Dear Max
This isn’t a post about what’s better – working fulltime in an office, or working flexibly from home.
Rather, this is a post about how things are challenging for us right now, as I suspect they will always be – whether you’re in an office away from home, or at home trying to work. See, you’re at the stage where you’re begging me not to go to work in the mornings, and when I leave from home for afternoon meetings or functions, it’s the same.
It’s hard for a three-year-old to understand why I need to work, and talk of Lego, aeroplane rides, iPad apps, food and school activities just aren’t doing the trick at making the separation easier. And most of the time, you insist on coming to work with me to “help”, and you aren’t interested to hear that your school is way more fun, and that hanging out with me while I work really isn’t. You just want your mom.
It’s upsetting me at the moment, not because I feel guilty about working – take away my work and we don’t have much safety or comfort. Plus working makes me happy and feel valued, and in turn, I hope I can mother better as a fulfilled mom.

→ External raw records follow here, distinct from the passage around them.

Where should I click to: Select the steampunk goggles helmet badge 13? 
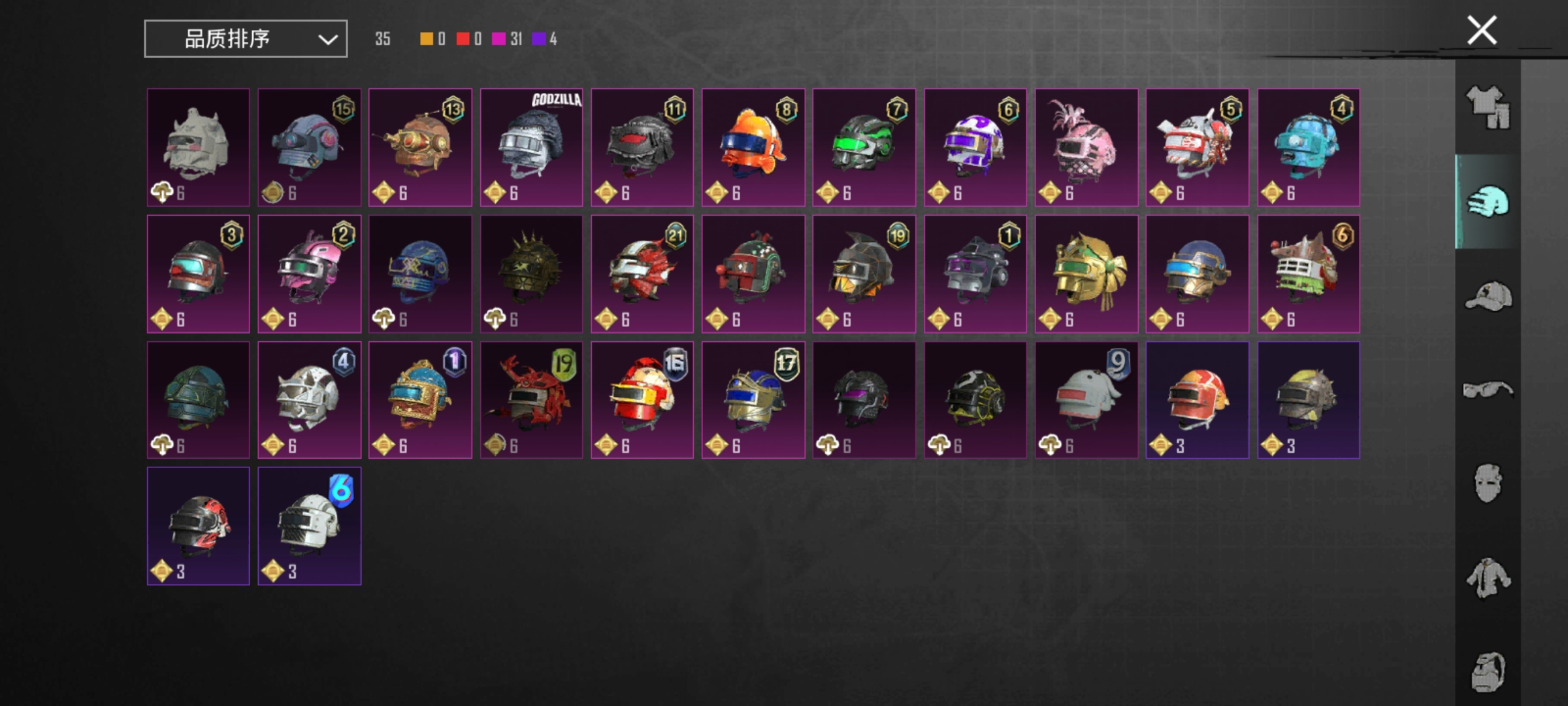(x=420, y=148)
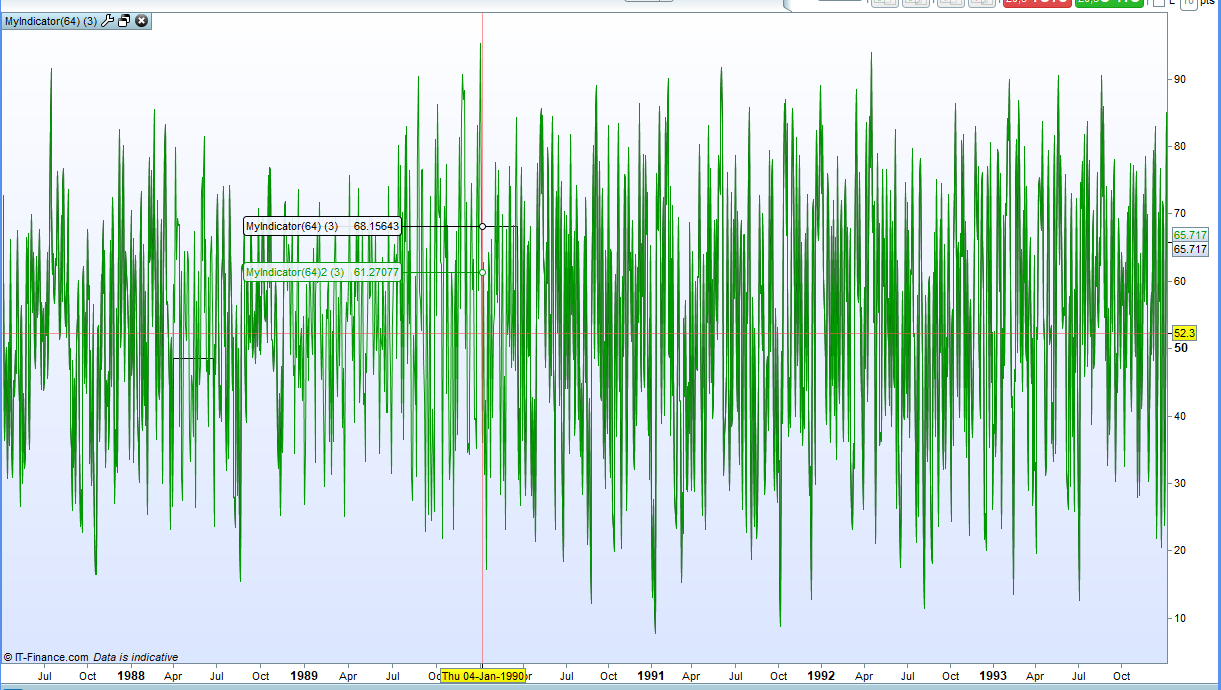Close the MyIndicator(64) panel
Image resolution: width=1221 pixels, height=690 pixels.
[x=141, y=21]
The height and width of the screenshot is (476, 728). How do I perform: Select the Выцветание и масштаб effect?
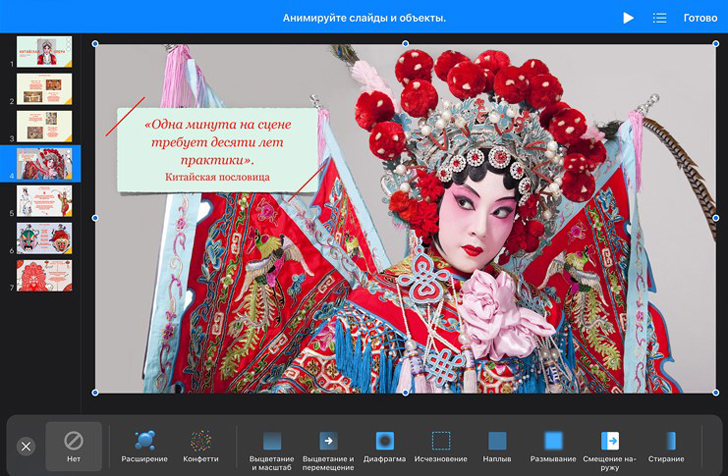coord(272,447)
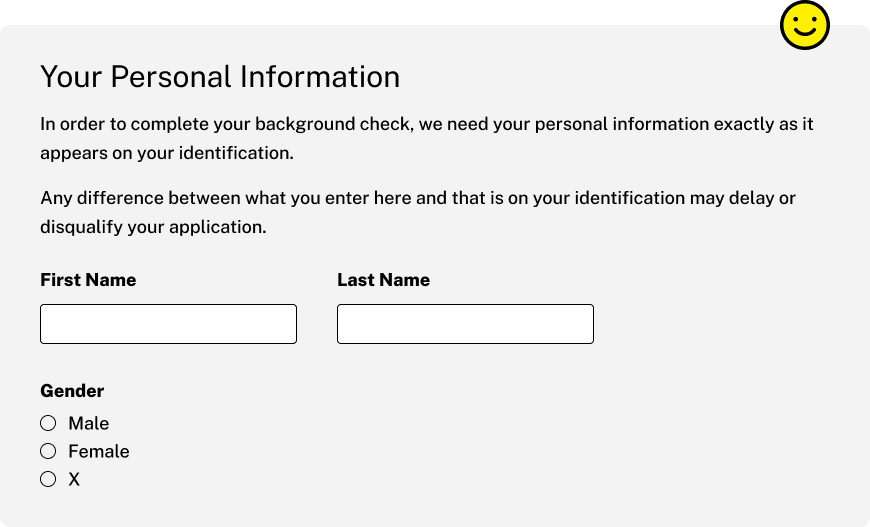Click the word "Personal" in the heading

[171, 77]
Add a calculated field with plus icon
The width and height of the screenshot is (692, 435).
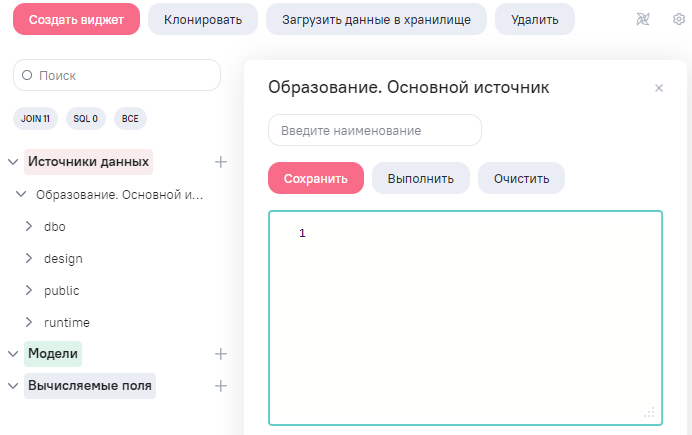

Rather, it saddens me that it’s so hard many times for you to let go of me. When I see you thrashing and crying “Mommeeee, don’t gooooo” when I pull out the driveway, or turn my back on you in class, I hurt.
And yes, it’s fricking awesome to be flexible, and be able to fetch you from activities and spend more time with you in the afternoons, but this is the reality right now:
– It’s tough trying to get work done in the afternoons when I’m at home. You often have expectations from me when I’m here, and who could blame you?
– I feel guilty when I leave for meetings in the afternoons, because it’s another separation for you, and more tears you need to go through.
– A lot of the time I do some work at night and on weekends, taking up more time from being with you.
– I often think about getting an office space, but then I’ll miss out on time with you in the afternoons.
– The absence of routine is a friend and foe at times.
– I don’t know which is better – work fullday and spend quality time with you in the evenings, or work flexibly at home where work and leisure times clash
This is my parenting challenge at the moment. I know it will soon evolve into something else, but for now this is what I’m grappling with.